Pawel’s post about Shu-Ha-Ri fallacy, came about the time I was reading the chapter about it in Lyssa Adkins’ book “Coaching Agile Teams”. And at that time I was thinking about learning and understanding. Coincidence? I think not.
Shu-Ha-Ri is describes the progress in how we do practices: From doing, to understanding, to modifying them. There is an assumption that by doing practices, we are going to advance to understanding why we’re doing them.
I went through this process when learning karate. At first I was doing the movements. Badly, by the way. And I had teachers who corrected me. Over time, I heard more about what’s behind the movements. And kept doing them. I improved over time, and the teachers corrected me. And I opened up to learning, so I learned more.
The understanding I got changed over time. The more I grew (in knowledge, understanding what I do, comparing with others) I was ready to move forward. To pull more in.
And here’s the point. Understanding and learning – both are pull methods, they cannot be pushed.
So when people complain about how their teammates “don’t understand agile”, there’s not much you can do. If you say “they’ll eventually get it” it may be true. Or not. It depends only on them.

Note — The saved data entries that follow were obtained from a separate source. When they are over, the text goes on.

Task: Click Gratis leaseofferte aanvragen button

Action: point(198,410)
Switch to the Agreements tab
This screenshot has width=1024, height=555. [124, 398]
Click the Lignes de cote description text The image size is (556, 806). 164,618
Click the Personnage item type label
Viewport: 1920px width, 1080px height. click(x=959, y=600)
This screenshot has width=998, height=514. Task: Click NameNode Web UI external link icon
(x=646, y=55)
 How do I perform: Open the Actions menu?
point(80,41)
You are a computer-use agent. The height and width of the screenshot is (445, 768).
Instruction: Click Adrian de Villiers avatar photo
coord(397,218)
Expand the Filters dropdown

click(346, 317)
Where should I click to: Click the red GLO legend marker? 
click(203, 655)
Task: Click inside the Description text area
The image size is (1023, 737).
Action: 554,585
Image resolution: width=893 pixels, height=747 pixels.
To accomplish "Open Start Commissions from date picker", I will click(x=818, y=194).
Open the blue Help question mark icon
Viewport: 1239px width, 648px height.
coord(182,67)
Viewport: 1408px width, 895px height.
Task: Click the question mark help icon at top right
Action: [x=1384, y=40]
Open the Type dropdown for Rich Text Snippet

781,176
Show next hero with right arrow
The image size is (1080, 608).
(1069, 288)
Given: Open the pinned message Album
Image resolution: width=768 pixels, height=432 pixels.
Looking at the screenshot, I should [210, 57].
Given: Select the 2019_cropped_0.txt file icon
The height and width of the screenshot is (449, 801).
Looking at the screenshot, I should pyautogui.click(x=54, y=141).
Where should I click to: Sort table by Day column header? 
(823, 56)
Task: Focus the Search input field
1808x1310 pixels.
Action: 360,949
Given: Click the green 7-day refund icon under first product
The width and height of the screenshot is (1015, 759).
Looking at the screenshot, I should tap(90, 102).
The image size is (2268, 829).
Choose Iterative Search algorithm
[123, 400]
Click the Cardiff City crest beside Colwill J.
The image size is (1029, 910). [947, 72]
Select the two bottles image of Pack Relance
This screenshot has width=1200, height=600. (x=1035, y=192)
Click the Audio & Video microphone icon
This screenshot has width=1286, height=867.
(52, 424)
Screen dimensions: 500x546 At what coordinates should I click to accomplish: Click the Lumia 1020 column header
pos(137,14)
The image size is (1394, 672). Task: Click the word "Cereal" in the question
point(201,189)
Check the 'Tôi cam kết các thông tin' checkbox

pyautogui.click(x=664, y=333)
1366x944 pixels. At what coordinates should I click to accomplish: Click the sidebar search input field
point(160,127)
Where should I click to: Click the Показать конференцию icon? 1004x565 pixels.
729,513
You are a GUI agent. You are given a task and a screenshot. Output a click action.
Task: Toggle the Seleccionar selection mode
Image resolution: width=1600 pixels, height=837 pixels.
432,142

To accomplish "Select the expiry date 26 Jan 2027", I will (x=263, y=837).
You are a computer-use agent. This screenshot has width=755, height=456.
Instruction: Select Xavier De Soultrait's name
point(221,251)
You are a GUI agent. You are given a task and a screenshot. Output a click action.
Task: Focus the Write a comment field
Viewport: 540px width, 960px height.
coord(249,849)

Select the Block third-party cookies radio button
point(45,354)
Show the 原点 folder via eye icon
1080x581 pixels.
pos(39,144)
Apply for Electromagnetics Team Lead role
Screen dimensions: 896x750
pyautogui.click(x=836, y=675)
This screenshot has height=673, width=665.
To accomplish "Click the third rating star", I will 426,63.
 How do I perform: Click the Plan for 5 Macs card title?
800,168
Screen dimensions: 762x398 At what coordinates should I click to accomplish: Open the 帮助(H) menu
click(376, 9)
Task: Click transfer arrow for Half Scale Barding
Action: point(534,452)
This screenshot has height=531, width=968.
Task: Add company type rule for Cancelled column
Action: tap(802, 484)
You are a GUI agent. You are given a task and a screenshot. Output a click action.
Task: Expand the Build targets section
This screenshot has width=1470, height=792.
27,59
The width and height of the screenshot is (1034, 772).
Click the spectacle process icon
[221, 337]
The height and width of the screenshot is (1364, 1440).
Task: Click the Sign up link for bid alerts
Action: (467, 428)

Sure, we’d like everyone to understand, to get with the program (our program). The truth is, some may never do that. Others will copy practices but may not understand why they are so important. And some will never understand why it is important to continuously improve. Others may gain a different understanding than ours.
We can’t make people understand
We need to understand that people have different values. That when we are ready for change, others may not be. When we adopt a certain practice, others may not understand why, and may oppose it. We can talk about why values are important, but unless people open up to accept them, the practices based on them will crash.
This is why every change program starts with practices. We can talk about values all we want, but if people don’t have those already, there’s no “Install understanding now” button you can click. I know, I’ve looked for it.
We start with practices, show results, and continuously talk about why these practices work.
And sooner or later they will understand.
Or not.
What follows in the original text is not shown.